Mega Funds Neutral on Cel-sci Corp. (CVM): CVM is a developer of immunotherapeutic agents and peptides to treat cancer and bacterial, viral and parasitic infections. Its lead product, Multikine, is under phase 3 clinical trial for the treatment of head and neck cancer. Mega funds position in CVM remained unchanged during the June quarter at $3 million or 4.9% of the total outstanding shares. Vanguard Group Inc. ($2.0 million) and Barclays Global Investors ($1.2 million) were the only significant mega fund holders of CVM shares at the end of the June quarter. Overall, 37 institutions hold 4.9% of CVM shares, with Vanguard Group Inc. being the largest holder with 2.3% of the outstanding shares.
Click to enlarge
General Methodology and Background Information: The latest available institutional 13-F filings of over 30+ mega hedge fund and mutual fund managers were analyzed to determine their capital allocation among different industry groupings, and to determine their favorite picks and pans in each group. These mega fund managers number less than one percent of all funds and yet they control almost half of the U.S. equity discretionary fund assets. The argument is that mega institutional investors have the resources and the access to information, knowledge and expertise to conduct extensive due diligence in informing their investment decisions. When mega Institutional Investors invest and maybe even converge on a specific investment idea, the idea deserves consideration for further investigation. The savvy investor may then leverage this information either as a starting point to conduct his own due diligence.

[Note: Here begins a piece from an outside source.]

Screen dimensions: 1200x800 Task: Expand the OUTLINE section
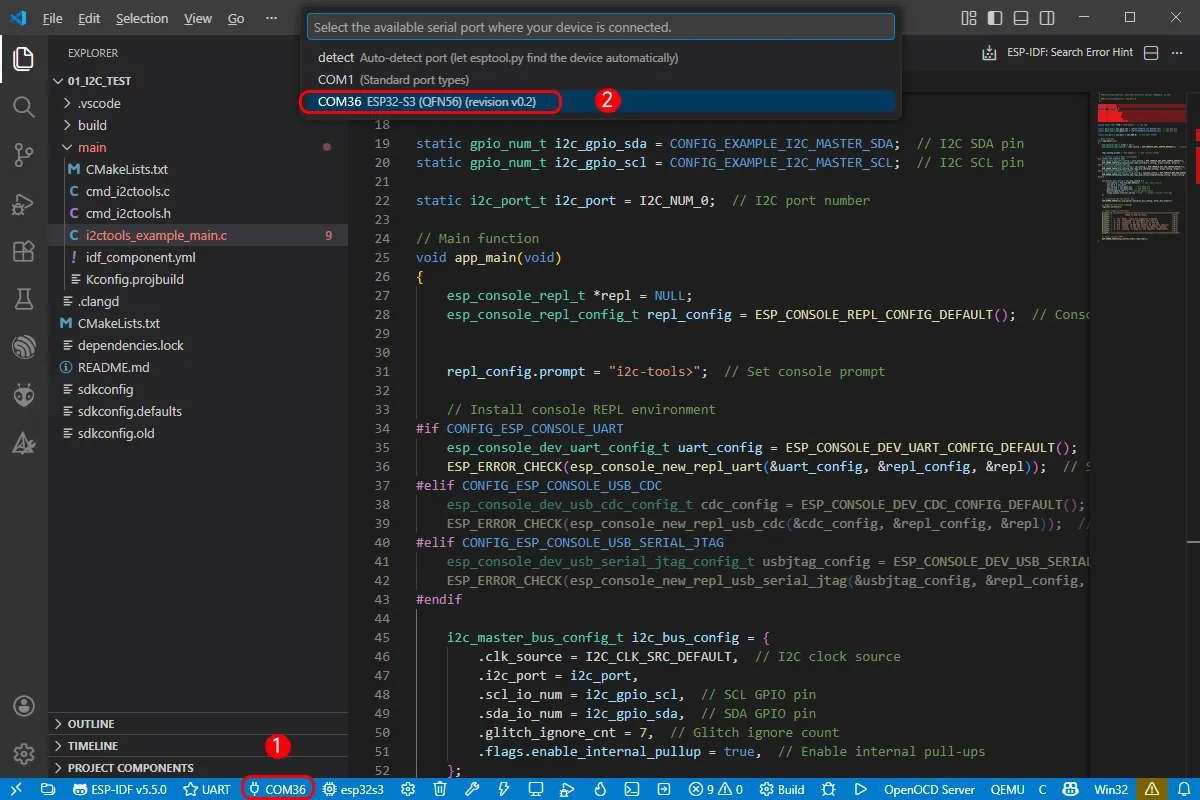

Disclaimer: Material presented here is for informational purposes only. Nothing in this article should be taken as a solicitation to purchase or sell securities. Before buying or selling any stock you should do your own research and reach your own conclusion. Further, these are our "opinions" and we may be wrong. We may have positions in securities mentioned in this article. You should take this into consideration before acting on any advice given in this article. If this makes you uncomfortable, then do not listen to our thoughts and opinions. The contents of this article do not take into consideration your individual investment objectives so consult with your own financial adviser before making an investment decision. Investing includes certain risks including loss of principal.